ABOUT THIS EXERCISE: Your answer should be the lines of the listing that contain the word "will".
^^^^^^^^^^^^^^^^
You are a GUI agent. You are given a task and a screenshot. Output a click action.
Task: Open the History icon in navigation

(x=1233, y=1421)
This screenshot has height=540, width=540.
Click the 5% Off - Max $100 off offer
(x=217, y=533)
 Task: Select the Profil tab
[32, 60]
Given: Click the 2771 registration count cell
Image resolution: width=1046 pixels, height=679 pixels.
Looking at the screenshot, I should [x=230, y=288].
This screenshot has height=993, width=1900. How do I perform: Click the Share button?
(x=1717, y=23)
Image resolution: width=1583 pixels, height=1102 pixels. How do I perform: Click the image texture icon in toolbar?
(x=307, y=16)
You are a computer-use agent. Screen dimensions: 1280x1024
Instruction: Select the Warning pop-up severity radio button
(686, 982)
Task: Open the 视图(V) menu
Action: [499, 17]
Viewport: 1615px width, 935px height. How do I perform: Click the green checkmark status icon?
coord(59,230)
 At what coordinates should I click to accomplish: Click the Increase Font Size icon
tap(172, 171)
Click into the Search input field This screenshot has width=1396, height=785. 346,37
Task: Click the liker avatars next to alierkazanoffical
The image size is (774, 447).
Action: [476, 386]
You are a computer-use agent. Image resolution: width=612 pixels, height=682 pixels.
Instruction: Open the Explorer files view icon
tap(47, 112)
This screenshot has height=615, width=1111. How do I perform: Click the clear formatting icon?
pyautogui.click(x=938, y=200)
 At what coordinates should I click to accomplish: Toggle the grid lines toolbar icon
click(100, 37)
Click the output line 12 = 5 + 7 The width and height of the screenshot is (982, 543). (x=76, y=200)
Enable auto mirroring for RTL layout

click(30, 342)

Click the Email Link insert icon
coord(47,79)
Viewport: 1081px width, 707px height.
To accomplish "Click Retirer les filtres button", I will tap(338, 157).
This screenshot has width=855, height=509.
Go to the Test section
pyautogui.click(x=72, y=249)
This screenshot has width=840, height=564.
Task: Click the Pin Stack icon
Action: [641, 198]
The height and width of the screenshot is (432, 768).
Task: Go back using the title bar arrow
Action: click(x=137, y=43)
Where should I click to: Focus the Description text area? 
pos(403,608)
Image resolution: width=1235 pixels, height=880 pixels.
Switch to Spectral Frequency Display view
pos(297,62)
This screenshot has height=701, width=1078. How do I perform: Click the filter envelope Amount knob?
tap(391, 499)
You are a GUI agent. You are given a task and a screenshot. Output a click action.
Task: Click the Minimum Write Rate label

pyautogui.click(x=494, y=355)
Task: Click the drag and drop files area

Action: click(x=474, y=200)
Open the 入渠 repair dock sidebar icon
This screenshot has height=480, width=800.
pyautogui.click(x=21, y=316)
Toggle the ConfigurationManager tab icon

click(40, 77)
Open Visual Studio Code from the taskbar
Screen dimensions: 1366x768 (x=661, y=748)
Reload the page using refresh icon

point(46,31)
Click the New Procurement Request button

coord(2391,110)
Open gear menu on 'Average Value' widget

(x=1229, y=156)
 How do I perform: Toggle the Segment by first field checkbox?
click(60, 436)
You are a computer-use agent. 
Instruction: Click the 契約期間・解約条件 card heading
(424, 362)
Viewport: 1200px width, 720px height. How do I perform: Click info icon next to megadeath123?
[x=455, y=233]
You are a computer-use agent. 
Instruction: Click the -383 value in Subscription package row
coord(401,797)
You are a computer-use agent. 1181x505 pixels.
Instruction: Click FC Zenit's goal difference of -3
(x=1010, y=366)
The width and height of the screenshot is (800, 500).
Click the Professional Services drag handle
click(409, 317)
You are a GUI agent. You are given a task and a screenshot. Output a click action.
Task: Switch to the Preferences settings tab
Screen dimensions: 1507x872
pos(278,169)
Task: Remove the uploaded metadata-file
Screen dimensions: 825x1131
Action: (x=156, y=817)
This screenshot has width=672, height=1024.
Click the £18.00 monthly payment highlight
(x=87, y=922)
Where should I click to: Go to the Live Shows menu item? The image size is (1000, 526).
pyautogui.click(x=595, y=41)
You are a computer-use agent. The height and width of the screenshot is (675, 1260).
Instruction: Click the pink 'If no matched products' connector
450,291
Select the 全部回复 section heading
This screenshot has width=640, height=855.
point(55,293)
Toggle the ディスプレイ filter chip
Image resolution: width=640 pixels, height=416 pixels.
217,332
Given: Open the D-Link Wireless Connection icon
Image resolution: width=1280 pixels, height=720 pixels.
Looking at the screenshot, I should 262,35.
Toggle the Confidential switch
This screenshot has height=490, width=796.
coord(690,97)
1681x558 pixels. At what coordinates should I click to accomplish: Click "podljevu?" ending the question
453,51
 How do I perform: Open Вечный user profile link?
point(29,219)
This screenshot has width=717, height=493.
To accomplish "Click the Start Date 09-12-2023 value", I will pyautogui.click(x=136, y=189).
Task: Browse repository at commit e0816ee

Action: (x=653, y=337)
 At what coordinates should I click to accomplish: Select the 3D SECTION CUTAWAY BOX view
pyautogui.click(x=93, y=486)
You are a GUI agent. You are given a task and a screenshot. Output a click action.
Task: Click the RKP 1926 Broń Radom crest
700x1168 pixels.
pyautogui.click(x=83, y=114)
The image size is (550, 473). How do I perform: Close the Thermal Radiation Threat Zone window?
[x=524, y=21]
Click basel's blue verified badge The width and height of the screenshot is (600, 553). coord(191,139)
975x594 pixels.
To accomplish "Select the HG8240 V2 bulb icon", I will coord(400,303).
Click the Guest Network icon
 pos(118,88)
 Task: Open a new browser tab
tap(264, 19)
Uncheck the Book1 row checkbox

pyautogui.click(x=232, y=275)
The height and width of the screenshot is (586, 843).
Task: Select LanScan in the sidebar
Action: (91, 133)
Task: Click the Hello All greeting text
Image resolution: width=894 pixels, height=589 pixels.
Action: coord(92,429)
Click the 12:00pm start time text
^^^^^^^^^^^^^^^^
SOLUTION FOR THIS TASK:
To accomplish "Click Retirer les filtres button", I will tap(338, 157).
To accomplish "Click the Start Date 09-12-2023 value", I will pyautogui.click(x=136, y=189).
To accomplish "Select the HG8240 V2 bulb icon", I will coord(400,303).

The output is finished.